To build public trust and legitimacy, it is imperative that law enforcement agencies “establish a culture of transparency and accountability,” as recommended by the President’s Task Force on 21st Century Policing.[lxxii] This needs to extend from departmental policies and procedures to incidents of police misconduct. As the Task Force recommended, “When serious incidents occur, including those involving alleged police misconduct, agencies should communicate with citizens and the media swiftly, openly, and neutrally, respecting areas where the law requires confidentiality.”[lxxiii]

  1. E.  Militarization

In recent years, the outfitting of local police departments has become increasingly militarized. The federal 1033 program has permitted the Secretary of Defense to provide surplus military equipment to police departments and this has been widely used.[lxxiv] As of 2014, police departments had received approximately $4.3 billion worth of equipment.[lxxv] This program has resulted in many police units getting outfitted with equipment such as helmets and masks, assault rifles, and even armored vehicles.[lxxvi]  With function following form, this militarized outfitting has encouraged police officers to act as if that they are “at war” with the community instead of being the community’s protector, and can dangerously escalate situations.[lxxvii] For instance, in 2014, militarized local police SWAT teams killed at least 38 people.[lxxviii] While the Obama administration placed some limitations on this program — banning the transfer of equipment such as armored vehicles, weaponized aircraft, bayonets, and grenade launchers, the Trump administration rescinded those limitations in August of 2017.[lxxix]

Youth are learning about the police and assessing their legitimacy and whether they can trust them from what they see happening in their communities. Even if these weapons are not used on young people, they still send the wrong message to youth that police are at war with the community instead of there to safeguard and protect them.

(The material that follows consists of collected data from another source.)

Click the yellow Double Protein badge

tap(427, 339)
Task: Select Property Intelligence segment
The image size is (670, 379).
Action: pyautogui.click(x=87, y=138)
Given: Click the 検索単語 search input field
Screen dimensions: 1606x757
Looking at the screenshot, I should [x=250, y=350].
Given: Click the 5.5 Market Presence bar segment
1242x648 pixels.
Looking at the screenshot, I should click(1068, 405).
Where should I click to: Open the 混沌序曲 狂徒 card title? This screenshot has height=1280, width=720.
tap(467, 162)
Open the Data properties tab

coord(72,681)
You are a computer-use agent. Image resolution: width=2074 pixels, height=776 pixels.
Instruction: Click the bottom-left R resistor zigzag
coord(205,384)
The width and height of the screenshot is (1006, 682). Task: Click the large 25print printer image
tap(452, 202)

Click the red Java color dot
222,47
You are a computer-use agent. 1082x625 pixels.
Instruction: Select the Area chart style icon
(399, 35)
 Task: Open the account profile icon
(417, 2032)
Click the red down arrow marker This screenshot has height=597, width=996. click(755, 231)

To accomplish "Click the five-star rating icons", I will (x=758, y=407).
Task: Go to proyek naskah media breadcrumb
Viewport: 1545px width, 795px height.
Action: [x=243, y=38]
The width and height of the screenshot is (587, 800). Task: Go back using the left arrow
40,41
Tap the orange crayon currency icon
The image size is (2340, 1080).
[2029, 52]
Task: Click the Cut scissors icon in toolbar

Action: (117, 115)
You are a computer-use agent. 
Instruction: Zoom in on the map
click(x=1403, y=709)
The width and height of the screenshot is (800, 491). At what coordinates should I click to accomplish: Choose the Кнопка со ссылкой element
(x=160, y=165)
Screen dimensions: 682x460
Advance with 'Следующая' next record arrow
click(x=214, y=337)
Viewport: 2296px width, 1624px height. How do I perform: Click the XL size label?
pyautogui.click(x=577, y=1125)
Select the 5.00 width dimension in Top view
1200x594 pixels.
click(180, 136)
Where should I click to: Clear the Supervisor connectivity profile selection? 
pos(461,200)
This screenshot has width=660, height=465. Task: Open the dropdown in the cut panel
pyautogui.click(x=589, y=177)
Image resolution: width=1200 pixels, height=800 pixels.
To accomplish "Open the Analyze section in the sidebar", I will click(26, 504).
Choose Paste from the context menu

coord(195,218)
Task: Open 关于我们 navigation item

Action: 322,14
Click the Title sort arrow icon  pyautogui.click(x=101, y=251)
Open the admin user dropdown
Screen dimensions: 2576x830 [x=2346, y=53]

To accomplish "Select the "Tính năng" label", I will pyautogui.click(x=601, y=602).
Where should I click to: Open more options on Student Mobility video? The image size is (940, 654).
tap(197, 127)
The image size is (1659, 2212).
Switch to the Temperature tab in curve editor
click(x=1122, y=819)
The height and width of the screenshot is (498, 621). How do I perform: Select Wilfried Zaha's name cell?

  1. F.  Unbalanced Budgets

Over the last thirty years, U.S. governments at the national and local level have dramatically increased spending on policing and prisons while cutting and slowing investments in infrastructure and social safety net programs.[lxxx]  Now spending on the police vastly outpaces spending on community resources and services in many jurisdictions — this includes spending on youth programs, mental health services, housing subsidies, education, and food benefits.[lxxxi] In one extreme example, the city of Los Angeles spends 70 times more on the Los Angeles Police Department than on youth development initiatives.[lxxxii]

These choices have particularly devastated low-income communities of color who are most impacted by mass incarceration and divestment in community spending. Yet studies have shown that spending on punishment is not what makes communities safer. Rather, it is spending on programs that stabilize communities — such as health services, education, and housing, that reduces crime.[lxxxiii] In order to increase community safety and achieve better outcomes for youth and families, we need to reverse this trend of unbalanced budgeting, in which police budgets are increased at the expense of investments in youth programs, social services and victims’ services.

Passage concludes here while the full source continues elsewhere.